* [Quoted passage]
Issue # 302

Issue #302 – 6 March 2008 / 29 Adar I 5768


IN THIS ISSUE:

2008 GEIGER AWARD GOES TO JORDAN'S PRINCE HASSAN

WORLD UNION COMMITTEE HELPING TO STRENGTHEN ISRAEL'S NORTH

REFORM SYNAGOGUE IN LEEDS CELEBRATES REBIRTH OF TORAH SCROLL

UPCOMING EVENTS

 

2008 GEIGER AWARD GOES TO JORDAN'S PRINCE HASSAN

HRH Prince Hassan of Jordan received the 2008 Abraham Geiger Award this week during a formal ceremony in Berlin, Germany. Every two years, the award is presented  by Abraham Geiger College, continental Europe’s first post-war rabbinic seminary in Potsdam near Berlin, an affiliate of the World Union for Progressive Judaism. Previous recipients of the award include Karl Cardinal Lehmann, Alfred Grosser, Emil Fackenheim z’’l, and Susannah Heschel.

* [Given data]
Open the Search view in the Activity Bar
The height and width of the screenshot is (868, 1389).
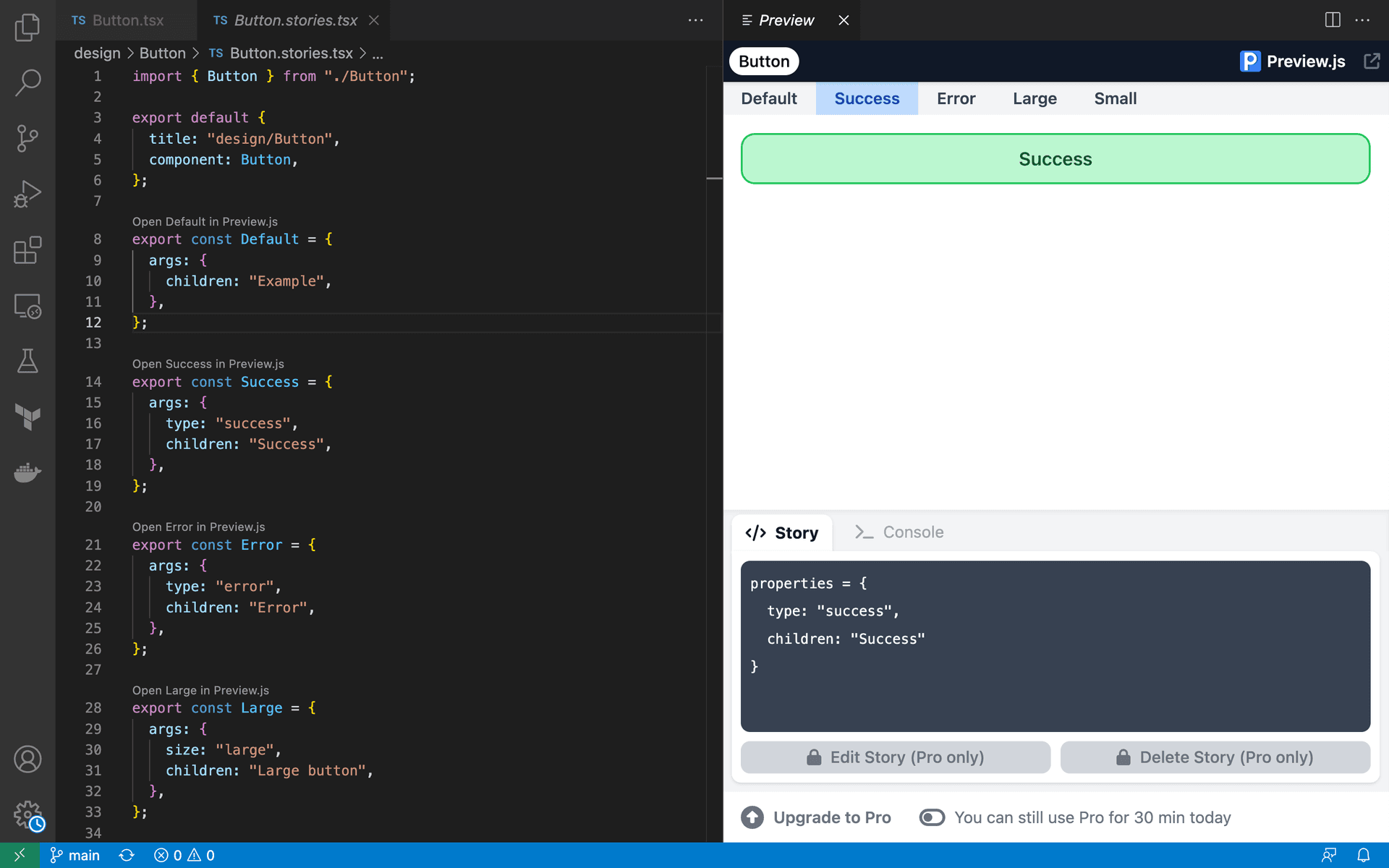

* [To be done]
1) In the newsletter issue, where was the ceremony for the 2008 Abraham Geiger Award held?
2) Please carry the newsletter issue forward from its last sentence about the Geiger Award with a few more sentences.

* [Written responses]
1) In Berlin, Germany.

2)
In his laudatory speech, Germany’s Federal Minister of the Interior Dr. Wolfgang Schauble said, “Today, in commemoration of the great liberal Jewish thinker, Abraham Geiger, we are honoring Prince Hassan as ‘a voice for global sustainability, reconciliation and inter-religious dialogue.’ Abraham Geiger managed to successfully combine a strong faith with tolerance and academic freedom. Hence, it was no coincidence that he became the founder of modern Qur’an Studies. Figures such as Abraham Geiger and Prince El Hassan bin Talal show us the possible shape of a fruitful dialogue between Islam, the Jewish faith and Christianity.”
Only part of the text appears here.